节选文本:
:::

这里我们比较一下搜索栏的url太过长？删减一下
在这里插入图片描述
经过测试发现url的规律

https://search.jd.com/Search?keyword=搜索的关键词

xpath

获取需要的xpath
1.F12 点击左上角选中我们需要找的内容
F12
选中后的样式
搜索框

然后我们选中被标亮的代码部分点击鼠标右键
搜索xpath
选择xpath —>copy xpath
拿取我们需要的xpath

//*[@id="key"]

同理方法获取搜索按钮的xpath

搜索xpath
获取搜索的xpath

//*[@id="search"]/div/div[2]/button

单个详情的url的xpath获取
在这里插入图片描述
单个电脑信息的url的xpath

//*[@id="J_goodsList"]/ul/li[1]/div/div[1]/a

比较一下各个详情的xpath的区别

 //*[@id="J_goodsList"]/ul/li[2]/div/div[1]/a
//*[@id="J_goodsList"]/ul/li[1]/div/div[1]/a

总结出的xpath

//*[@id="J_goodsList"]/ul/li/div/div[1]/a

xpath的语法　可以先了解一下xpath语法

//	从匹配选择的当前节点选择文档中的节点，而不考虑它们的位置
＠	选取属性

这里选取href属性

//*[@id="J_goodsList"]/ul/li/div/div[1]/a/@href

需要获取的内容分这几种情况　京东价/有预售/待发布　已发布
代发布

根据不同情况使用不同的xpath获取需要数据

# try　防止获取的数据不存在报错
# 型号
            model = self.driver.find_element_by_xpath('//div[@class="sku-name"]').text

            # 售价
            try:
                price = self.driver.find_element_by_xpath('//div[@class="dd"]/span[@class="p-price"]').text
            except Exception as error:
                # 不存在默认0000
                price = '0000'

            # 定金
            try:
                dj_price = self.driver.find_element_by_xpath(
                    '//div[@class="dd"]/span[@class="p-price dj-price"]').text
            except Exception as error:
                dj_price = '0000'

            # 预售
            try:
                ys_price = self.driver.find_element_by_xpath('//div[@class="dd"]/span[@class="p-price ys-price"]').text
            except Exception as error:
                ys_price = '0000'

附完整代码

# -*- coding: UTF-8 -*-

"""
采用的是
python3.6

selenium + chromedriver ＋　Firefox　浏览器　
selenium + geckodriver ＋ Chrome   浏览器

均可使用

"""
from selenium import webdriver
from urllib import parse
import xlwt
import time


class JdSpider:
    def __init__(self):
        self.url = 'https://www.jd.com/'  # 主页面url
        self.word_url = 'https://search.jd.com/Search?keyword='  # 搜素  筛选后的url
        # 无界面浏览器
        # self.options=webdriver.FirefoxOptions()
        # self.options.add_argument('--headless')
        # self.driver=webdriver.Firefox(options=self.options)

        # 有页面浏览器
        # self.driver = webdriver.Chrome()

:::

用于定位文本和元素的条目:
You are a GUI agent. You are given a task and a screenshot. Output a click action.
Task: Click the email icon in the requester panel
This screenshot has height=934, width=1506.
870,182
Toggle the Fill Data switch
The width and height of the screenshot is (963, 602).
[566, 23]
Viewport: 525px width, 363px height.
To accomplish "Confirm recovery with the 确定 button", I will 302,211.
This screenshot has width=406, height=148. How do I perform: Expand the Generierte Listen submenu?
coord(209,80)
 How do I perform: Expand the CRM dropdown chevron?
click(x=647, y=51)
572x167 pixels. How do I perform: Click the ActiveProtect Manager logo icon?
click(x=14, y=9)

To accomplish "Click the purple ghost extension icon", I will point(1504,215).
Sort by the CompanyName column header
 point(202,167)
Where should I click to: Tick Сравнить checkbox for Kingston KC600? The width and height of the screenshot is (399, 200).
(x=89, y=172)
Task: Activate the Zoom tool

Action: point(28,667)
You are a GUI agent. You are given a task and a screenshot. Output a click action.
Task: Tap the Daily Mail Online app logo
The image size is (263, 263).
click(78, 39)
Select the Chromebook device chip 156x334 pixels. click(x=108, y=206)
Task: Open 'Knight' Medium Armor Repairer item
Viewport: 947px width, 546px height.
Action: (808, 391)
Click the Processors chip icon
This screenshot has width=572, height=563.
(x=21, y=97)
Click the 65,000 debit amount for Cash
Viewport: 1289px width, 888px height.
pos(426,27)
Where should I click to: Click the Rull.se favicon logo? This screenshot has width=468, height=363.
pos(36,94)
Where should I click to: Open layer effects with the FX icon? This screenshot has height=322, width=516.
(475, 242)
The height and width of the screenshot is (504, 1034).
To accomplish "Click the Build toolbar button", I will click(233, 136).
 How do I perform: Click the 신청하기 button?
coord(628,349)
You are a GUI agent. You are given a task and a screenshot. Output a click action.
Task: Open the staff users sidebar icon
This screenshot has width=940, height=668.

:::

简短任务 A:
按节选中的代码，获取售价出错时，price 取什么默认值？
简短任务 B:
把节选中以“xpath的语法”开头的那段改写成简短列表，保留主要内容。

正确答案 A:
'0000'

正确答案 B:
xpath 语法（建议先了解）：
- //：从匹配选择的当前节点选取文档中的节点，不考虑位置
- ＠：选取属性